— Exercise brief —
The response must be the exact lines from the line holding "Where should I" through the end of the entries, with no pictures and nothing else.

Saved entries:
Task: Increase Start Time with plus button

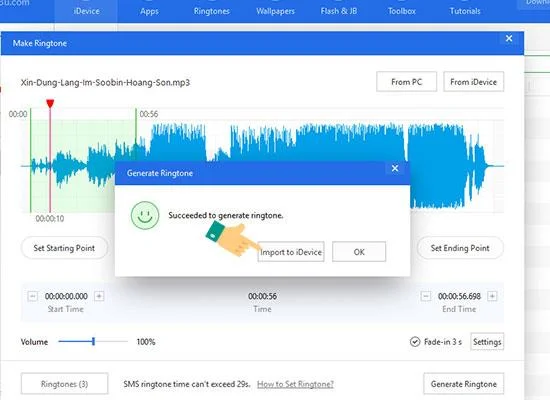Action: point(99,296)
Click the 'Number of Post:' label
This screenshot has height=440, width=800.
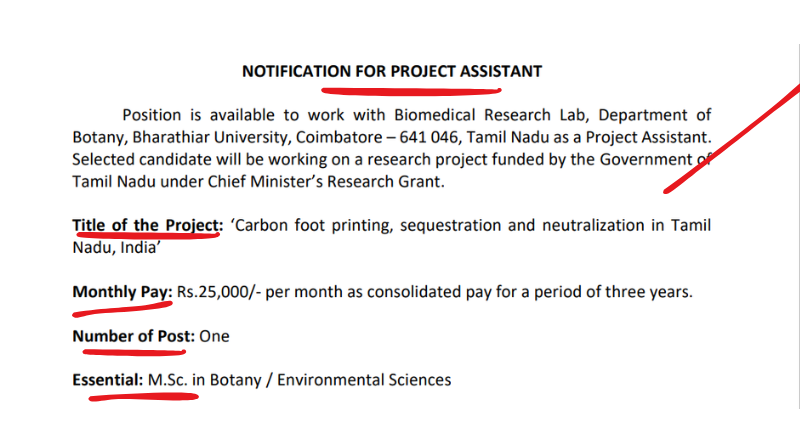click(133, 336)
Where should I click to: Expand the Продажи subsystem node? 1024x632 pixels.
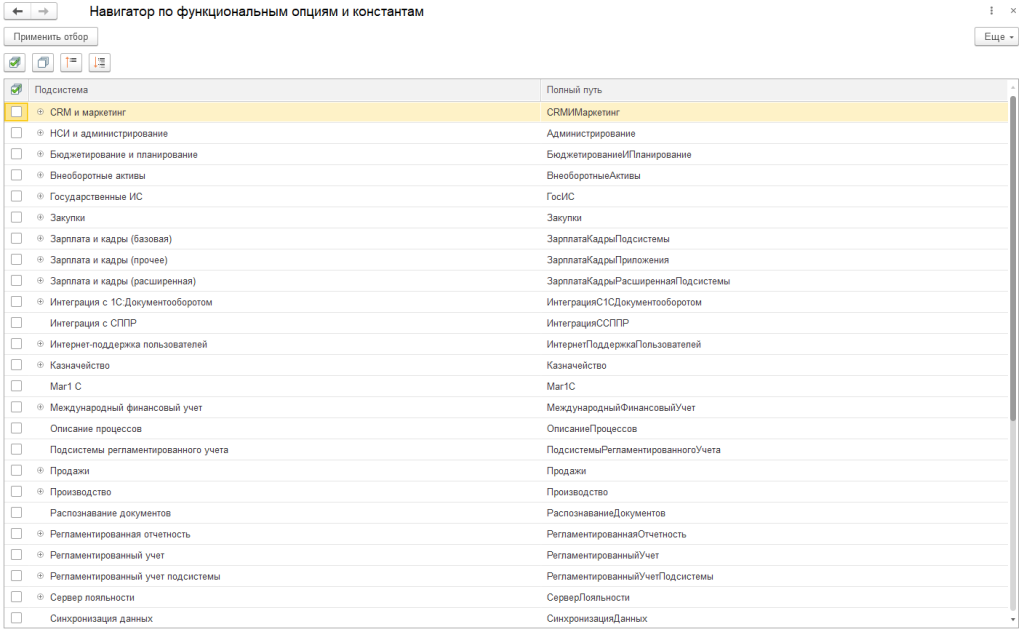point(40,470)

— Response —
Where should I click to: Expand the Продажи subsystem node? 1024x632 pixels.
point(40,470)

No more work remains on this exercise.